"""

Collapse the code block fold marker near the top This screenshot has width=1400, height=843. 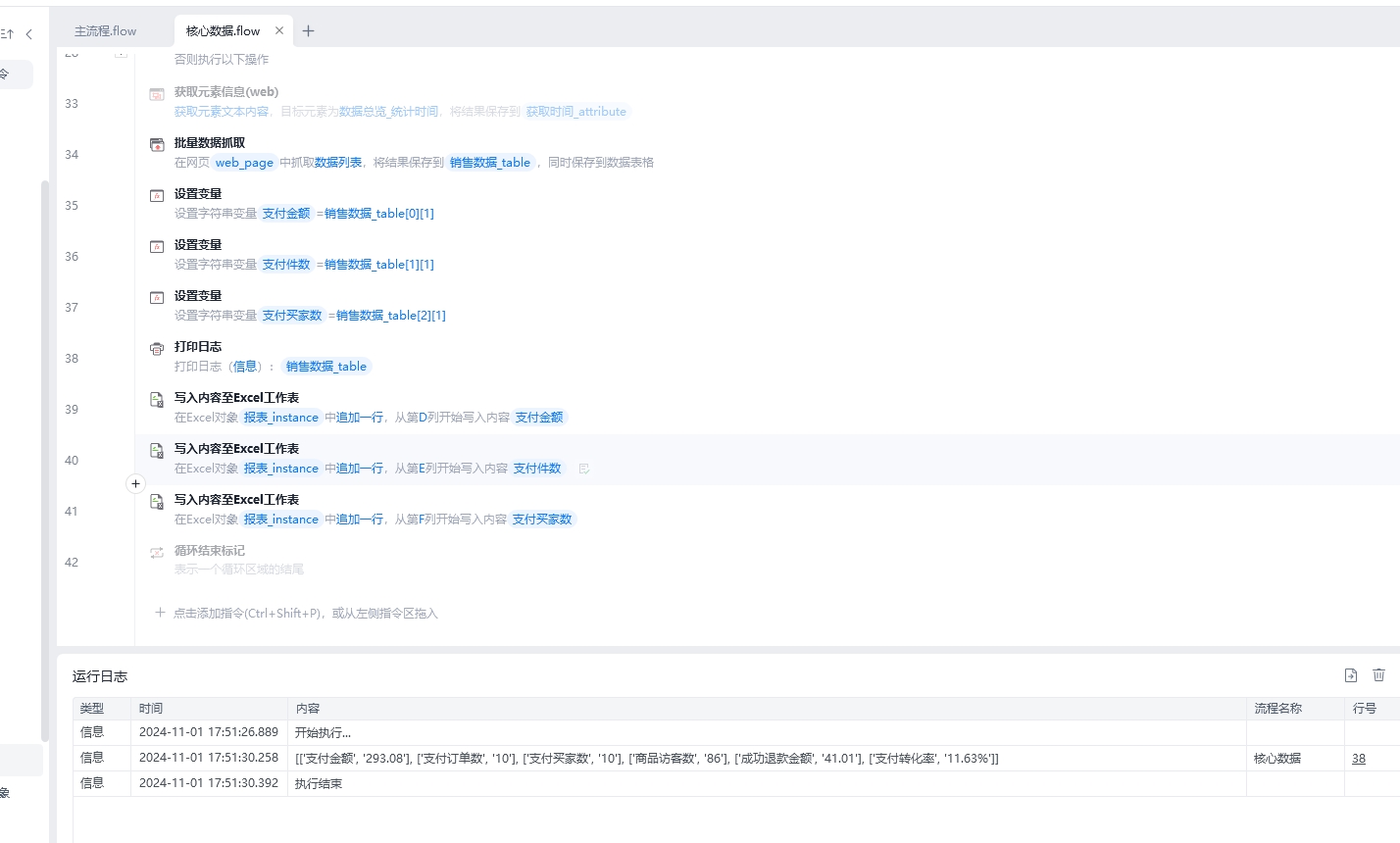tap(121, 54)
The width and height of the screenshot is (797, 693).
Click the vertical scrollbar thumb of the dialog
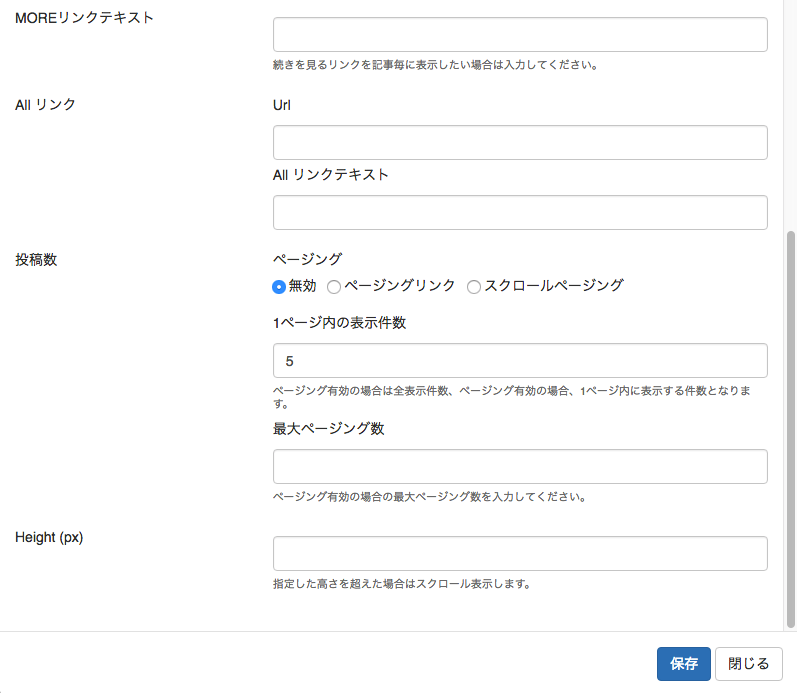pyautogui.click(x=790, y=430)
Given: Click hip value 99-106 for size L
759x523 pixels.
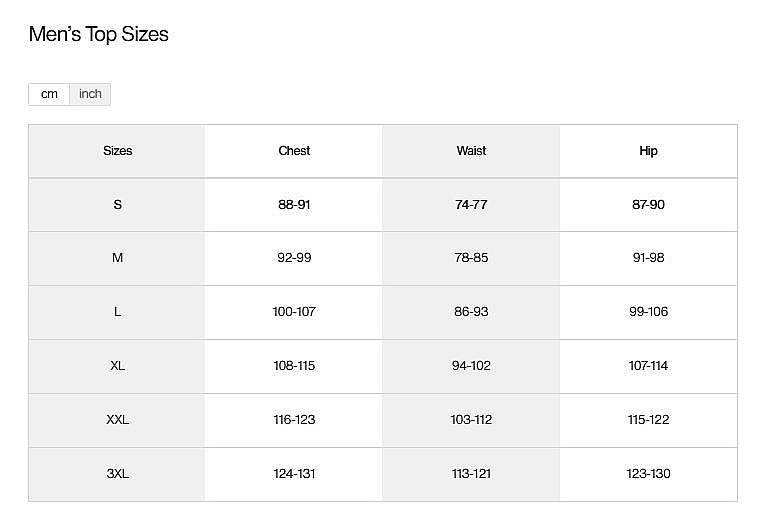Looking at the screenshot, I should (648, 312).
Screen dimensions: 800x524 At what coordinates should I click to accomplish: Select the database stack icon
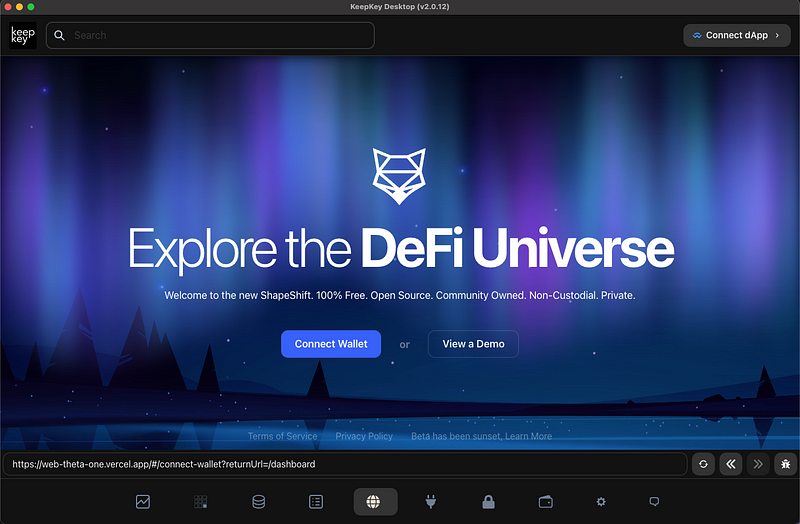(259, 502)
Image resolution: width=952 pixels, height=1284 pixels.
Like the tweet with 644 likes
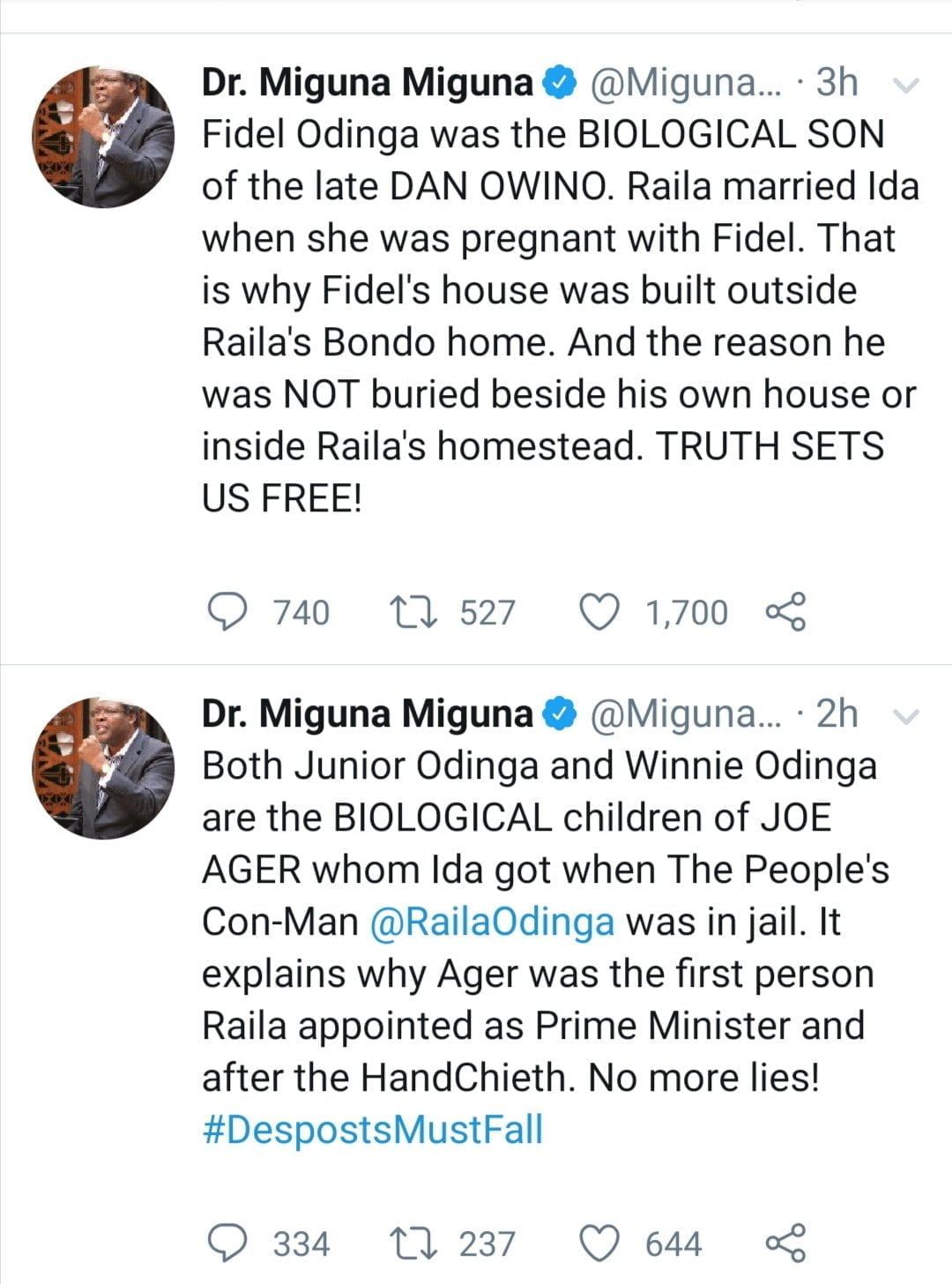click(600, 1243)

"""
"""

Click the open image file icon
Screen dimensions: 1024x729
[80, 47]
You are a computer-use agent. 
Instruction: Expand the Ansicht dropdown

"""
"""

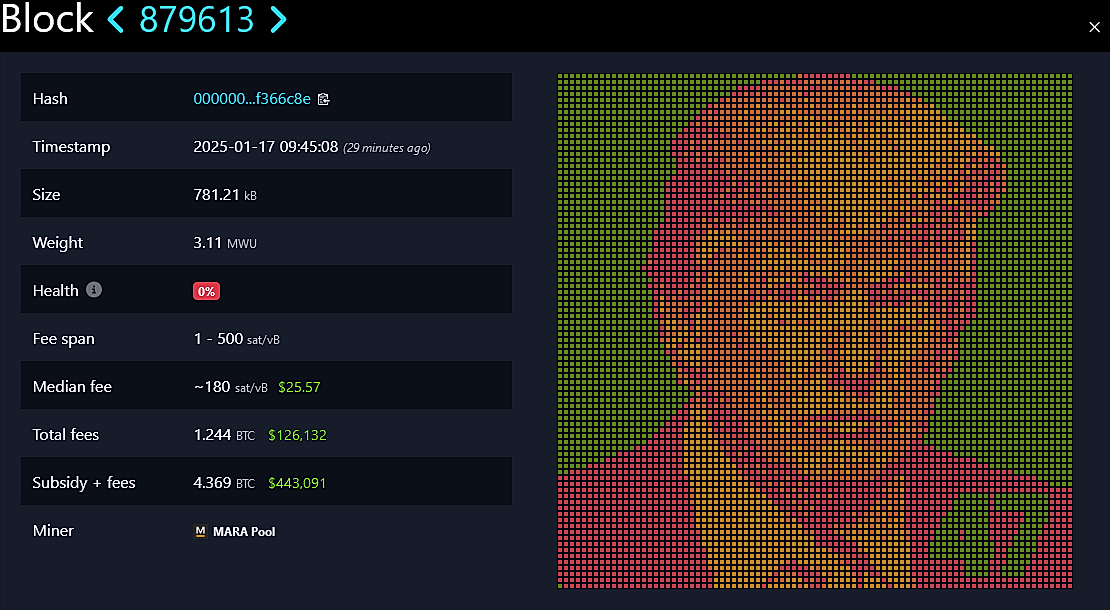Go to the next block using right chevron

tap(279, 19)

"""

Only one stretch of the listing is wanted: the lines starting at the one with "Given: Click hip value 99-106 for size L" and ending at the one with "Image resolution: width=952", copied exactly and free of pictures.

Given: Click hip value 99-106 for size L
759x523 pixels.
Looking at the screenshot, I should (648, 312).
Screen dimensions: 800x524 At what coordinates should I click to accomplish: Select the database stack icon
(259, 502)
Image resolution: width=952 pixels, height=1284 pixels.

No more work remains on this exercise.